**Exercise brief**. Print the following material word for word, leaving out the pictures.
** start Data entries **
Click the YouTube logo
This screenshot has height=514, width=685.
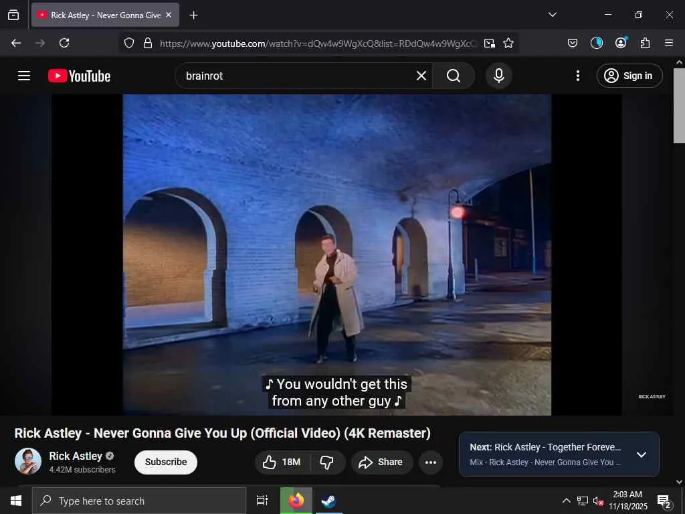click(79, 76)
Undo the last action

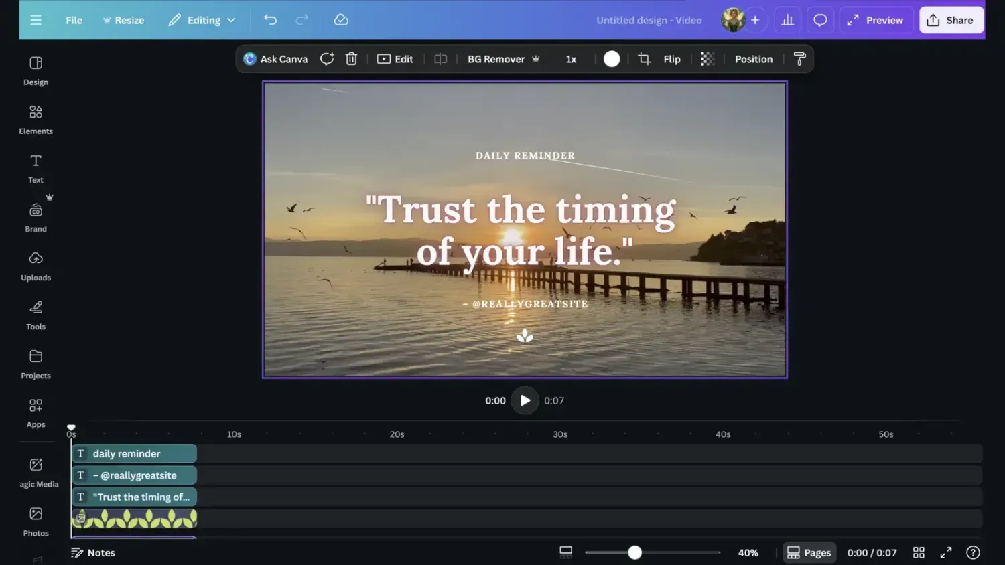click(270, 20)
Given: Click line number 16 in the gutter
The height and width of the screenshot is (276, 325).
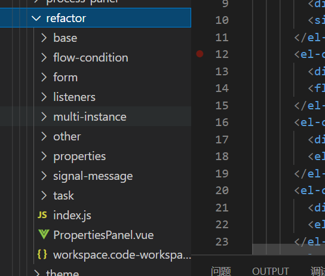Looking at the screenshot, I should [x=222, y=122].
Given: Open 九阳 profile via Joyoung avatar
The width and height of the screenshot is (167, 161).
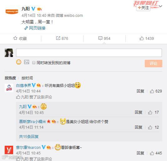Looking at the screenshot, I should tap(12, 11).
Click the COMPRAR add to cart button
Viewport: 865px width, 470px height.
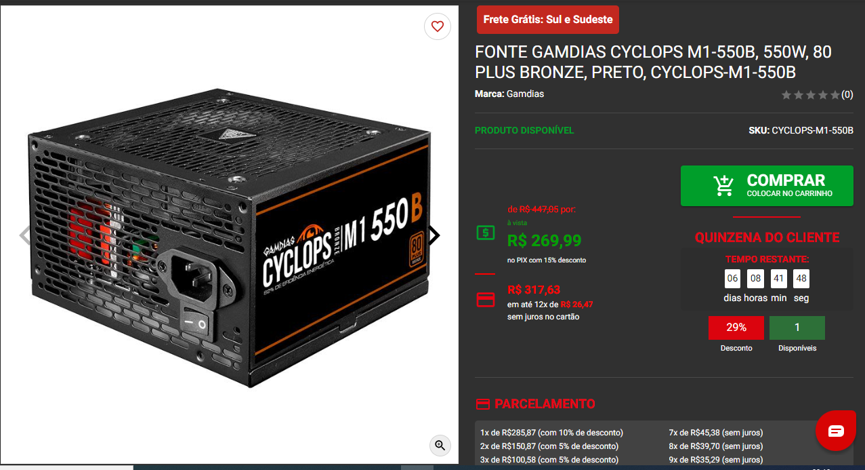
** end Data entries **
**Completed task**.
Click the YouTube logo
This screenshot has height=514, width=685.
click(79, 76)
Undo the last action

click(270, 20)
Given: Click line number 16 in the gutter
The height and width of the screenshot is (276, 325).
Looking at the screenshot, I should [x=222, y=122].
Given: Open 九阳 profile via Joyoung avatar
The width and height of the screenshot is (167, 161).
Looking at the screenshot, I should tap(12, 11).
Click the COMPRAR add to cart button
Viewport: 865px width, 470px height.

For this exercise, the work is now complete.